- Não, querido, não é nada disso. Deixa-me explicar-te, por favor. - Estávamos num café pequeníssimo, apinhado de gente, com mesas tão perto umas das outras que eu conseguia ouvir as conversas de pessoas a três mesas da nossa, e não me apetecia nada ouvir ali o que ela me queria dizer. Mas Margarida era imparável. Quando apontava para norte era para norte que ia, acontecesse o que acontecesse. - Já te disse que não sou ciumenta, não disse?
- Sim. - A única solução, eu já a conhecia há muitos anos, era responder a todas as perguntas que ela me ia fazer, incluindo (sobretudo) as retóricas.
- E já te dissse também que não me importo nada que andes para aí a levar metade da cidade para a cama, não disse?
- Sim.
- E já te disse também que não precisas de me amar - ela separou bem as duas palavras: me - espaço - amar.
- Sim.
- Tudo o que eu preciso, é isso que tu não percebes, é de fazer amor mais vezes, bolas! - Os vizinhos da mesa ao lado olharam para mim. Eram um casal dos seus trinta anos, cujo olhar eu evitei cuidadosamente. - Não é difícil de perceber, pois não?
- Não.
- Então porque é que não queres ir mais vezes para a cama comigo? Não estás contente? Não gostas dos meus b... ? - os vizinhos olharam outra vez. Margarida vinha de uma família da alta burguesia do Norte, e nela o palavrão nunca estava muito longe da palavra.

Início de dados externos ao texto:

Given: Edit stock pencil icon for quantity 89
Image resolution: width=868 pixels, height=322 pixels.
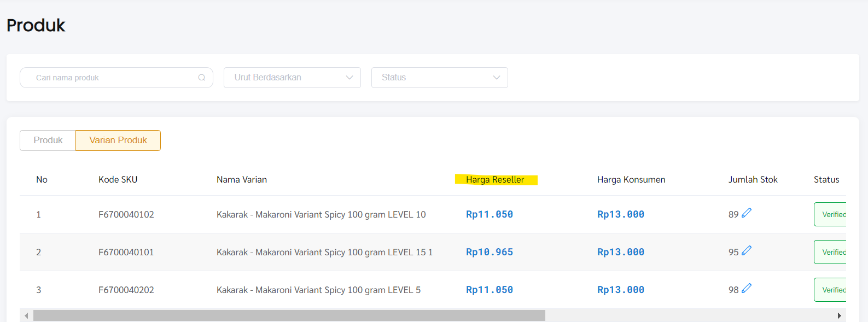Looking at the screenshot, I should point(747,213).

- Gosto, querida. Mas já te disse mil vezes que...
- Que o quê? Fala mais alto, não estou a ouvir nada.
- Que eu não estou apaixonado por ti como tu estás por mim e...
- Fala mais alto, bolas, não percebo nada. Não precisas de te esconder, ninguém está a ouvir a nossa conversa. - Os sorrisos num raio de pelo menos 4 mesas desmentiam-na, mas ela não via nada, rigorosamente nada. Tinha uns olhos azuis muito bonitos, era alta e um nadinha demasiado magra para mim. Mas era bonita, muito bonita; e quando me fixava como agora, em que todo o resto do mundo desaparecia, eu quase cedia à tentação de me apaixonar por ela. Mas não queria: tenho quarenta e quatro anos, estou farto de decepções amorosas e de histórias que acabam mal. Não procuro mulheres: se elas quiserem, muito bem. Mas nos meus termos e condições - e uma dessas condições, a única verdadeiramente sine qua non é "vamos manter isto num plano puramente físico". Ponto final parágrafo. Físico. E para evitar deslizes, dores ambientes e tentações eu era, por assim dizer, parco, frugal, parcimonioso. Margarida pensava que eu tinha mais meia-dúzia de amantes, pelo menos, o que não era verdade. Era ela, só com ela. E muitas, muitas vezes tinha uma vontade dolorosa de a levar para a cama. Mas resistia - tanto, reconheço-o sem qualquer hesitação, por minha causa como dela.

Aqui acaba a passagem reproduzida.